What the task asks — Across the entries that follow, how many lines have the word "computer" in them? Give only the number.

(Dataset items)
((
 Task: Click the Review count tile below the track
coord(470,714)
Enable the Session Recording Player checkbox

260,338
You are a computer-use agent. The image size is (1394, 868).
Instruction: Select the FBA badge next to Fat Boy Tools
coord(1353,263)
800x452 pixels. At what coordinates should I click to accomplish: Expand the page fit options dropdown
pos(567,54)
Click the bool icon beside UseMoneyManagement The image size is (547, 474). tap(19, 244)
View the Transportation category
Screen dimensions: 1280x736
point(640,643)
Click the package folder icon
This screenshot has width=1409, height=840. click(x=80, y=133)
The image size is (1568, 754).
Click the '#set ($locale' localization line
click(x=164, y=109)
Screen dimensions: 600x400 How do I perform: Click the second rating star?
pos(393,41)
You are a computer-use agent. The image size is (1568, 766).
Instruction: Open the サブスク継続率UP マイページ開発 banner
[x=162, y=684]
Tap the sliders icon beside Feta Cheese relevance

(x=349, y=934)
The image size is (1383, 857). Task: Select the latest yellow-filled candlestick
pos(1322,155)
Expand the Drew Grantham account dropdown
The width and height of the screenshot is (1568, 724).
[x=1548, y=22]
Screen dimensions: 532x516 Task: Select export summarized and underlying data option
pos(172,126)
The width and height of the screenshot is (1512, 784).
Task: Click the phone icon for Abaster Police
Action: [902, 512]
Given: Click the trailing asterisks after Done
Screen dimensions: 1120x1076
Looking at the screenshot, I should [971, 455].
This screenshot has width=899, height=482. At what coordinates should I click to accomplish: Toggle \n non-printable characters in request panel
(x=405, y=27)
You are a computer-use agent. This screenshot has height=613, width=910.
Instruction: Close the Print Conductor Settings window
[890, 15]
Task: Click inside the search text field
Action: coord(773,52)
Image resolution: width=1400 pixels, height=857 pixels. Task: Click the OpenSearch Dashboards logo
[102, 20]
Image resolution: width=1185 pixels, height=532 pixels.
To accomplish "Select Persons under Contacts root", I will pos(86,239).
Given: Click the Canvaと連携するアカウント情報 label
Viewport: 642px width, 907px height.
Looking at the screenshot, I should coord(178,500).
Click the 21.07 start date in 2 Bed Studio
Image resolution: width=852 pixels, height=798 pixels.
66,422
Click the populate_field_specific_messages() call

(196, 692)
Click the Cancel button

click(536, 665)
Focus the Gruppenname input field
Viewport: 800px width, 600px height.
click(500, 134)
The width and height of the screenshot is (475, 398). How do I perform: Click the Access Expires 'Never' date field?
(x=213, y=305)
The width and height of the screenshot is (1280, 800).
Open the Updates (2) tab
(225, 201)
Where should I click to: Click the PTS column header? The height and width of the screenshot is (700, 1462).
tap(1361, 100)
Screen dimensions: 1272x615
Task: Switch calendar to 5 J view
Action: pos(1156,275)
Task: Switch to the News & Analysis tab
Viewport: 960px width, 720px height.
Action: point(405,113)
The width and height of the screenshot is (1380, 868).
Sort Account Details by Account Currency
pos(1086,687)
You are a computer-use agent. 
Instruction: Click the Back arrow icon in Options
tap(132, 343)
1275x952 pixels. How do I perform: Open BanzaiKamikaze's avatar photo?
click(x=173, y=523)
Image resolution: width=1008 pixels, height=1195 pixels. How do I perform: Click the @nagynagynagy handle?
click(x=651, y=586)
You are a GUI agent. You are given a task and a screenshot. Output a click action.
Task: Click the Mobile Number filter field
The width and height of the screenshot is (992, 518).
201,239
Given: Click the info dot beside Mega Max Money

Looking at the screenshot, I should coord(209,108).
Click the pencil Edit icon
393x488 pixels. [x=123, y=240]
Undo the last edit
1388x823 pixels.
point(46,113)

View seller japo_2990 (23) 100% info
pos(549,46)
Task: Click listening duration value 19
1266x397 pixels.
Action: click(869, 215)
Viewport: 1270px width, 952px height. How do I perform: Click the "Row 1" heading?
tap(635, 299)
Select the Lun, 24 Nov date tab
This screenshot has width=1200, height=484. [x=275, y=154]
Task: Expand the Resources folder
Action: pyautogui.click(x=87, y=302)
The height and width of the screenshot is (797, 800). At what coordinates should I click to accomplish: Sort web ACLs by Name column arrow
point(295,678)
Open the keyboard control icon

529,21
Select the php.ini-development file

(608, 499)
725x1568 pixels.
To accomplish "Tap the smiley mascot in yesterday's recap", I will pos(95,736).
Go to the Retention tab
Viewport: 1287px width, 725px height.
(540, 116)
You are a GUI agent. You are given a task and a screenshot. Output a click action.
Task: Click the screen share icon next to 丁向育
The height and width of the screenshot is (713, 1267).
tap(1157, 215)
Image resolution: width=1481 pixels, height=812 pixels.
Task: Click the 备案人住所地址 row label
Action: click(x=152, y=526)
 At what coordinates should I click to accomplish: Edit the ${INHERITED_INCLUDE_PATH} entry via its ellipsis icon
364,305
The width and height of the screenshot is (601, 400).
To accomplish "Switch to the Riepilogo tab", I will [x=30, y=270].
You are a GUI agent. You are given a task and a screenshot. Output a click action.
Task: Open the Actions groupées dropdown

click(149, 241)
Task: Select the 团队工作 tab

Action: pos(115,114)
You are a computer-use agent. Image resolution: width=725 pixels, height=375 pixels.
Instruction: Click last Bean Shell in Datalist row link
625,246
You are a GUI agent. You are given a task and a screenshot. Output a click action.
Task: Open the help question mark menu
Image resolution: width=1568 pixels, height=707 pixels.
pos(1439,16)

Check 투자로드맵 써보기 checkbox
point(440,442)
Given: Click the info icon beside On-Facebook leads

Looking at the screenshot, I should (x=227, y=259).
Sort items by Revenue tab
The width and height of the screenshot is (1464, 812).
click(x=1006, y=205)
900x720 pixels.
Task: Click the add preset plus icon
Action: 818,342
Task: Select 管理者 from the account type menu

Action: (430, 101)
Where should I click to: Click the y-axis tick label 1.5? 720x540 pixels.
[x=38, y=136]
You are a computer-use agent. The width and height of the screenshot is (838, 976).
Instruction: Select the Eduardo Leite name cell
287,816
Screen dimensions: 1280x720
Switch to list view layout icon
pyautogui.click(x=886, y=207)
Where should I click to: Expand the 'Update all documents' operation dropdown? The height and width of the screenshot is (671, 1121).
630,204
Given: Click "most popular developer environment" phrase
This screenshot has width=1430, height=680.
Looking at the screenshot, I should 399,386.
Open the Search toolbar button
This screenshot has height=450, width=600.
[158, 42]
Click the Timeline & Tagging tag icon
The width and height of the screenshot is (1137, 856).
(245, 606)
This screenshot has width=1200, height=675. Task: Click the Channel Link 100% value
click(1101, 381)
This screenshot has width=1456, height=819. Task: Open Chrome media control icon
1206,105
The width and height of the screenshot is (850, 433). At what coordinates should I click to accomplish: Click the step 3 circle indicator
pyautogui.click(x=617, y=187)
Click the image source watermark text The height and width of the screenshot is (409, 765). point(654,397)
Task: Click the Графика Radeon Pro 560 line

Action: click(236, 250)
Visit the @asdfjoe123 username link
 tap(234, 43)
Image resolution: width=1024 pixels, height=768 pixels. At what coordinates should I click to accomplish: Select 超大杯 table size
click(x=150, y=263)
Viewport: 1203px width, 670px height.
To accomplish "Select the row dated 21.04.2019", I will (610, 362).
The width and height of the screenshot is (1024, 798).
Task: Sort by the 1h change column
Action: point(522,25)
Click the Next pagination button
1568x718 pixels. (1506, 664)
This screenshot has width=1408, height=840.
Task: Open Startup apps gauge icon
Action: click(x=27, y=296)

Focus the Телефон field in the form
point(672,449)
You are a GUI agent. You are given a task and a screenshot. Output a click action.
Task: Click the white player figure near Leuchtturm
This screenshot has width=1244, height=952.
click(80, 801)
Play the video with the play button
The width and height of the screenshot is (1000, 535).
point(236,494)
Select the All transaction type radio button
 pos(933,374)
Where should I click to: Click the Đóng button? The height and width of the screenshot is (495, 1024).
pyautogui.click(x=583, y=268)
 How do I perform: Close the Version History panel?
))
Response for this exercise — 6